SpotOn vs Wheelhouse

Side-by-side trajectory, velocity, and editorial themes.

S
SpotOn
E-COMM
2.5

SpotOn ships steady monthly restaurant-ops upgrades, surfaced as marketing roundups rather than granular notes.

◆ Current state

SpotOn is a restaurant POS and commerce platform that publishes monthly 'Product Updates' digests bundling work across POS hardware, back office, staff and guest tools, payments, and a growing set of paid add-ons (Profit Assist AI, DayCheck instant tip payout). The cadence is reliably monthly. Notably, the feed surfaces marketing-style summaries — often truncated — rather than itemized release notes, which limits how precisely each change can be read.

◆ Where it's heading

The arc is incremental operational improvement for restaurants — faster hardware and dashboards, back-office and cash-handling refinements, printing and tip tooling — paired with a steadily expanding menu of revenue-driving add-ons. Direction points toward broadening the add-on/upsell surface (AI margin tools, instant pay) on top of routine efficiency gains, rather than any single architectural shift.

◆ Prediction

Expect the monthly digest rhythm to continue with more operational speedups and additional paid add-ons aimed at restaurant margins and staff retention.
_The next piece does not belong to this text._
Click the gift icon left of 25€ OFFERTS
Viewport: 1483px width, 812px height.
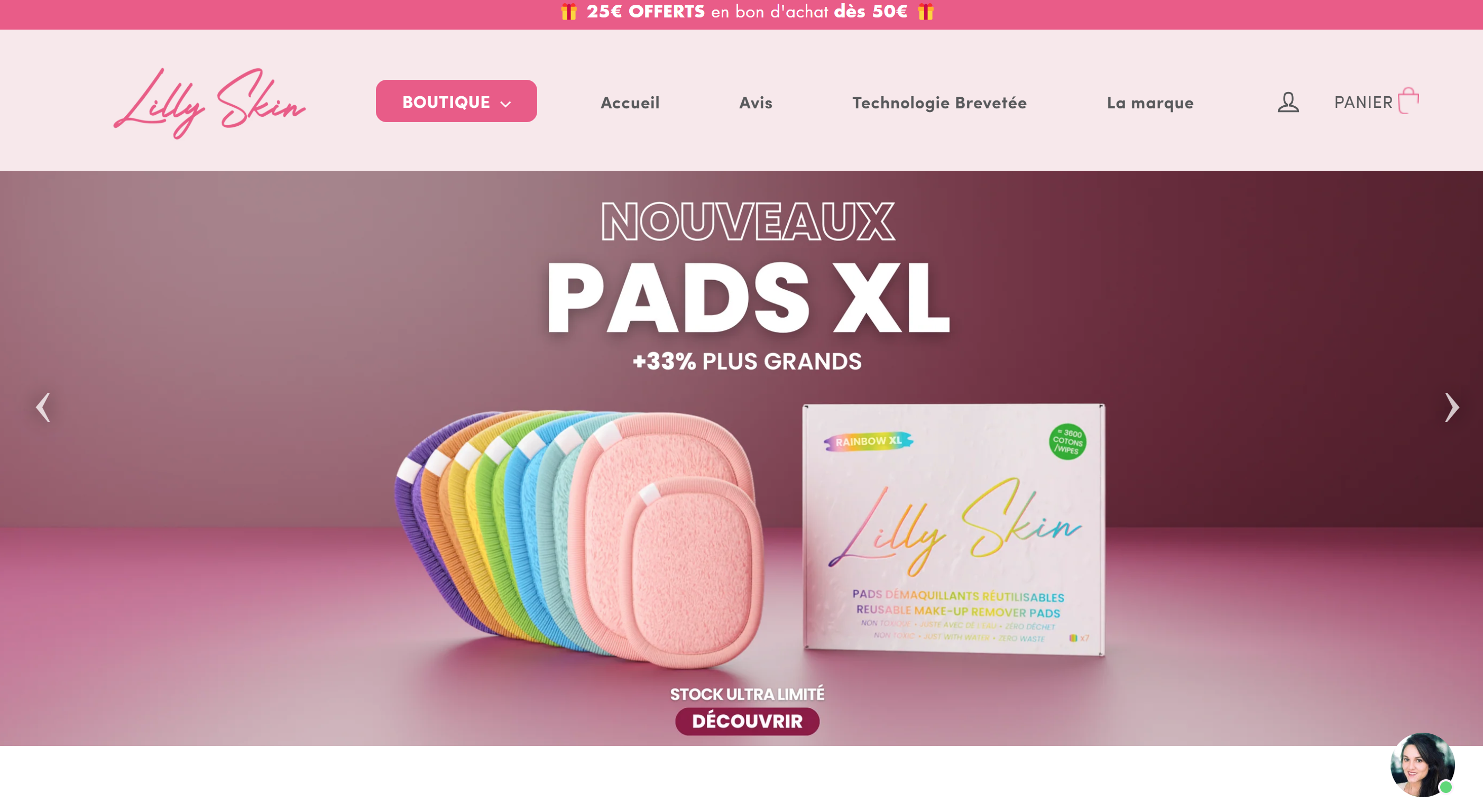569,12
The summaries are too high-level and truncated to call a specific next feature with confidence.

W6.3

Wheelhouse is making its whole revenue-management stack promptable

◆ Current state

Wheelhouse is opening its revenue-management platform to programmatic and AI-driven use. It shipped an MCP server exposing 58 tools at claimed 1:1 parity with the UI, backed by a new set of RM API endpoints (history, sync, segments, teams) — and is running an API hackathon to seed usage. In parallel it keeps deepening pricing intelligence: neighborhood occupancy benchmarking, AI-detected local events on the calendar, and more precise historical anchoring for price floors.

◆ Where it's heading

Two reinforcing bets: an API-first surface that lets operators (and their AI assistants) drive pricing from code instead of clicks, and richer market-relative signal so those decisions are better informed. The MCP move is the directional one — it turns Wheelhouse from an app you log into a set of levers an agent can pull. The pricing-intelligence releases (neighborhood metrics, event detection, anchoring sources) suggest the differentiation is shifting toward data quality and market context.

◆ Prediction

Expect the RM API and MCP surface to keep expanding toward full write parity and more operators building automation on top; the pricing-intelligence cadence points to more neighborhood and demand-signal metrics next.